Stated goal = Please turn the lines of the listing below, from the line that contains "Advance banner with right arrow" through the line that contains "Viewport: 329px width, 270px height.", into a numbered list, leaving out blank lines.

Records to use =
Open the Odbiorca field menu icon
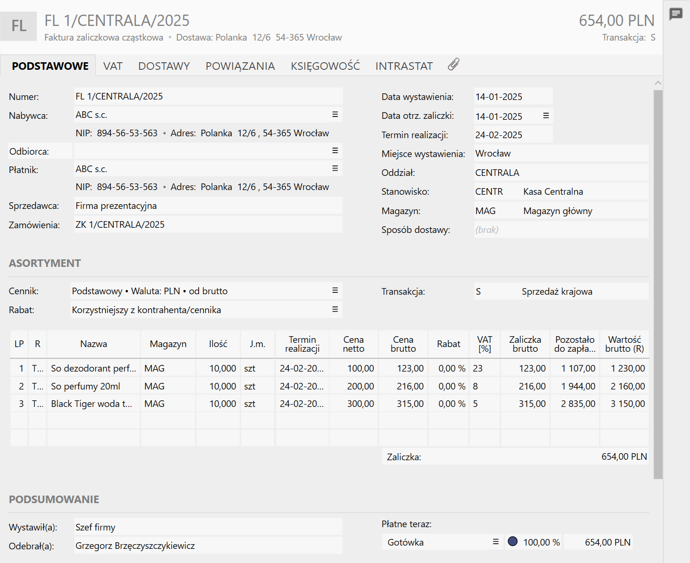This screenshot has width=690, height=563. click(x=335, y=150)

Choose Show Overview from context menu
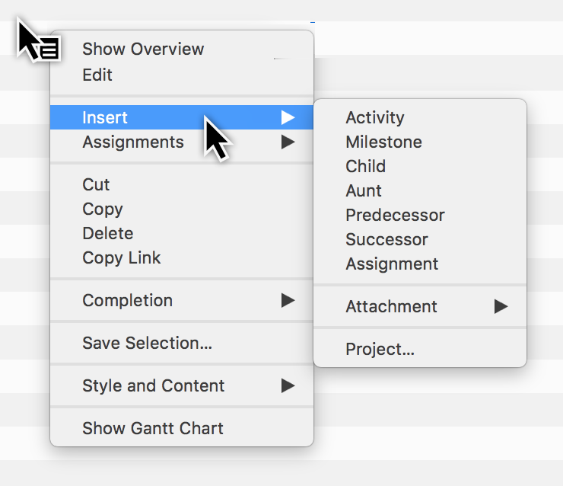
==
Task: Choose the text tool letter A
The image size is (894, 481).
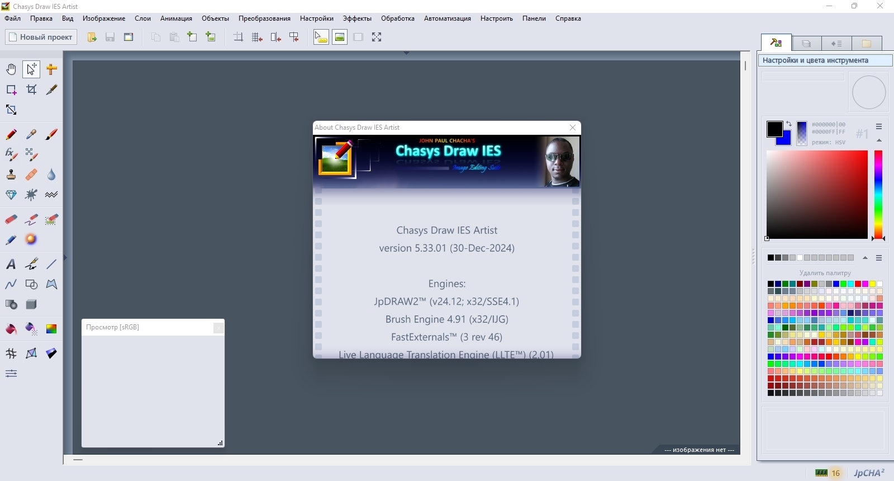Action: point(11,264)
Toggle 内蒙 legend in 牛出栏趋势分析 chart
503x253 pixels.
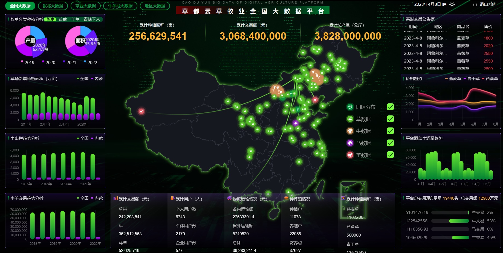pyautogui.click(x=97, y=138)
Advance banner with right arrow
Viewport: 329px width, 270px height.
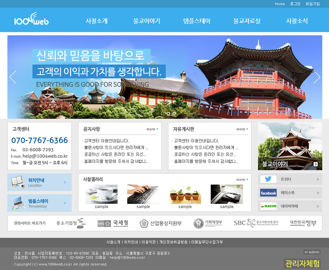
==
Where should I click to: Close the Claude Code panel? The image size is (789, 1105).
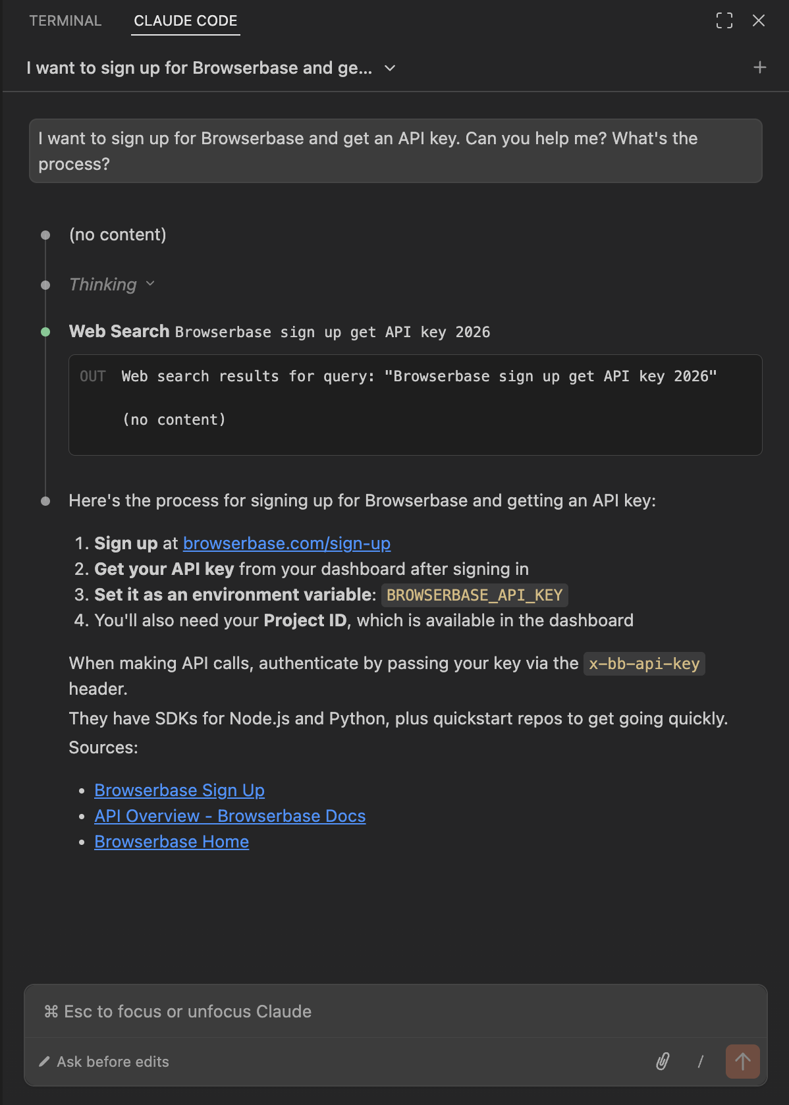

Exercise result =
1. Advance banner with right arrow
2. Viewport: 329px width, 270px height.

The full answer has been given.